From the records, pick out and copy each line containing "agent".

■ **Source material**
·····

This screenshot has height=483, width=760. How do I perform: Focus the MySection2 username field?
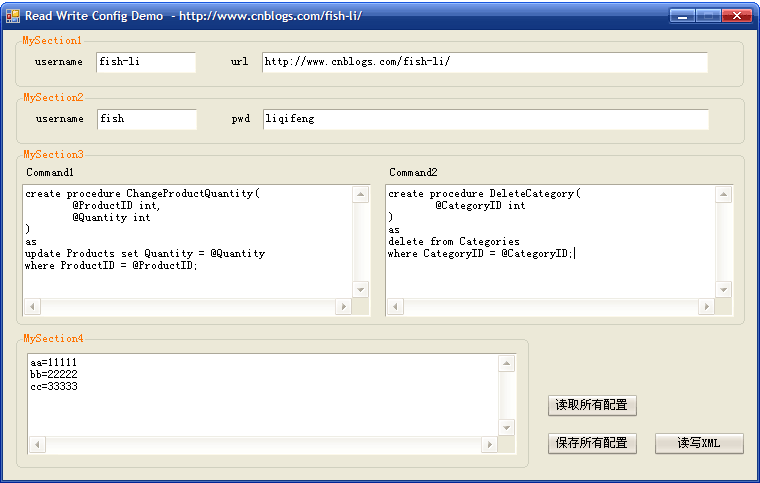pyautogui.click(x=147, y=119)
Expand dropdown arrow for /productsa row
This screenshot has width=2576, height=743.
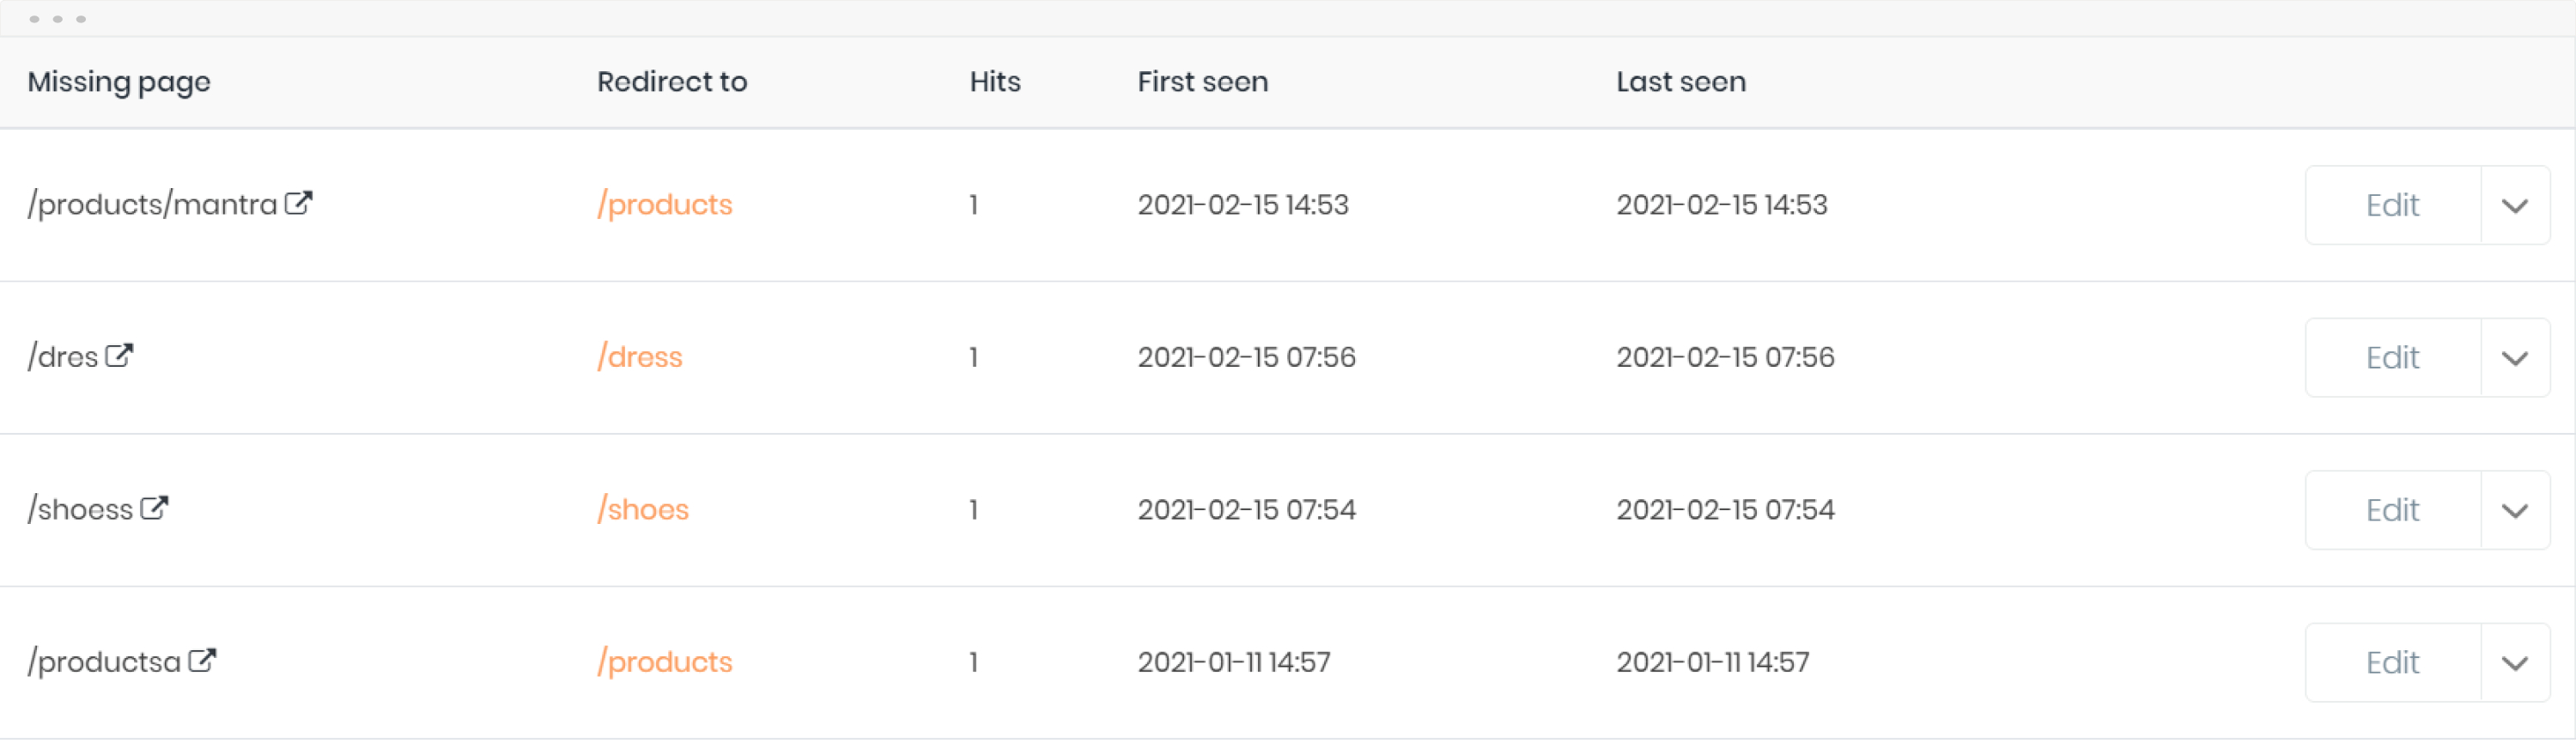pyautogui.click(x=2514, y=663)
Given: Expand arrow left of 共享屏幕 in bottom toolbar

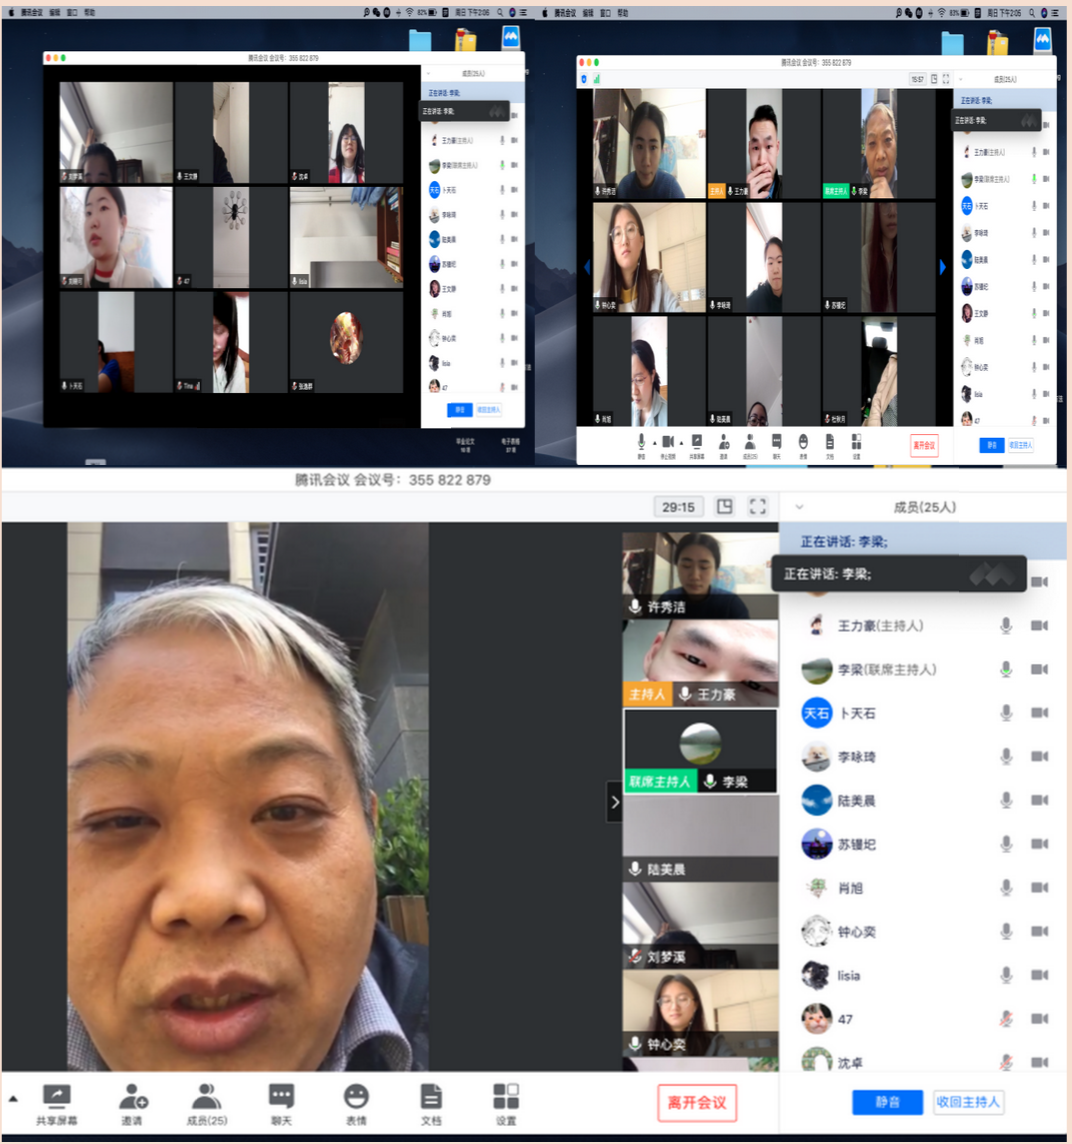Looking at the screenshot, I should point(13,1098).
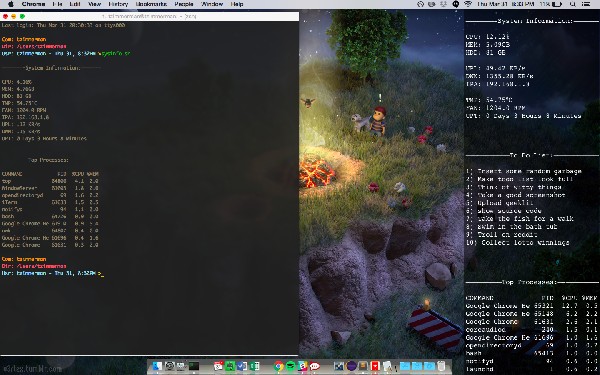Screen dimensions: 600x375
Task: Open the Bookmarks menu
Action: tap(151, 4)
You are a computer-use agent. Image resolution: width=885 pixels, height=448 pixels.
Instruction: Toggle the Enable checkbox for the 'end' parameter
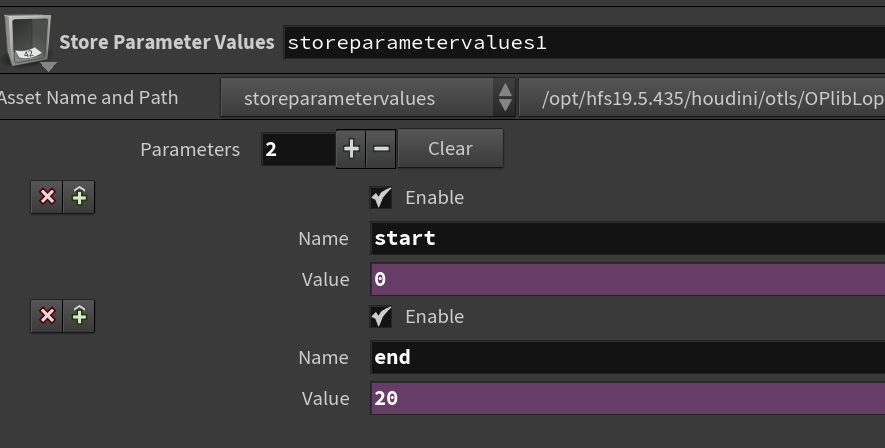point(380,317)
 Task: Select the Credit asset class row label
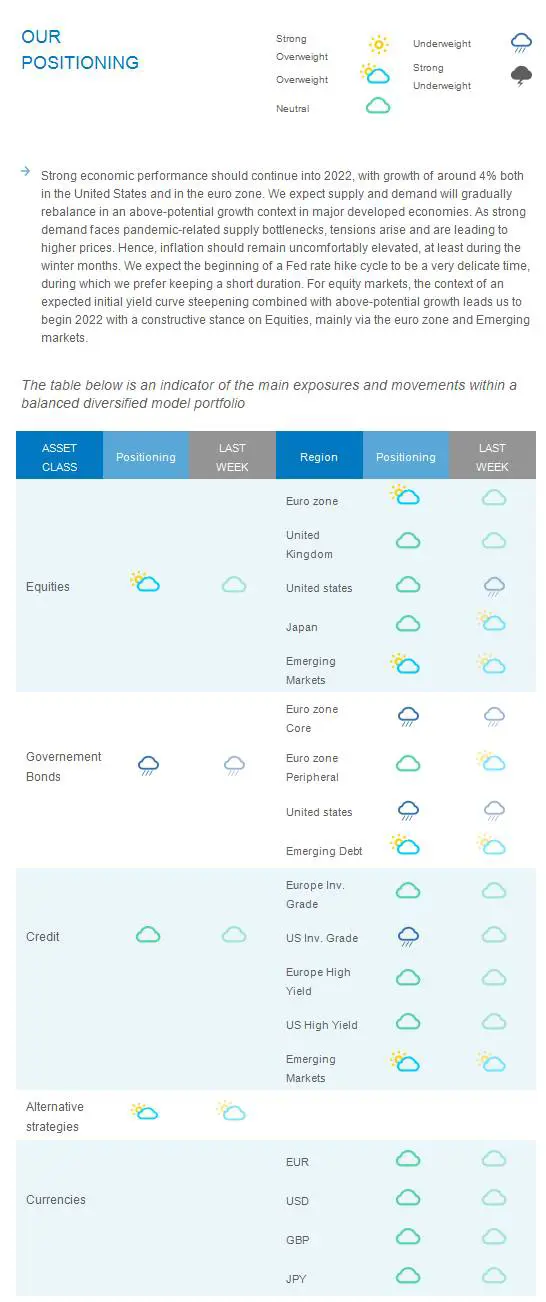(x=43, y=937)
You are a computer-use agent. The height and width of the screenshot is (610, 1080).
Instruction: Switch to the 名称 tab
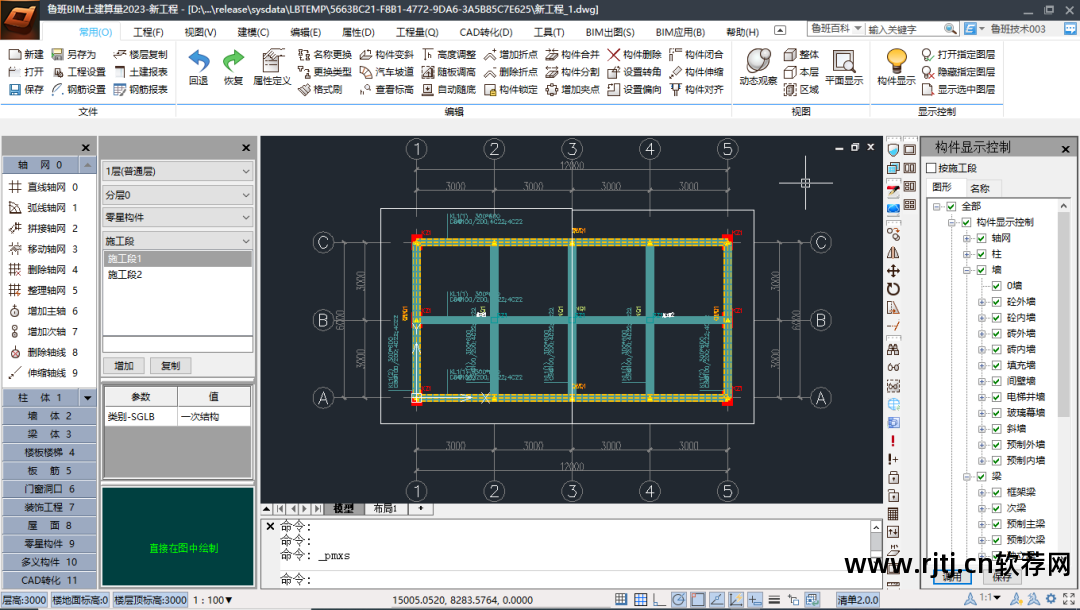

·····

■ **Answer area**
You are a computer-use agent. Image resolution: width=885 pixels, height=448 pixels.
You are a computer-use agent. The height and width of the screenshot is (610, 1080).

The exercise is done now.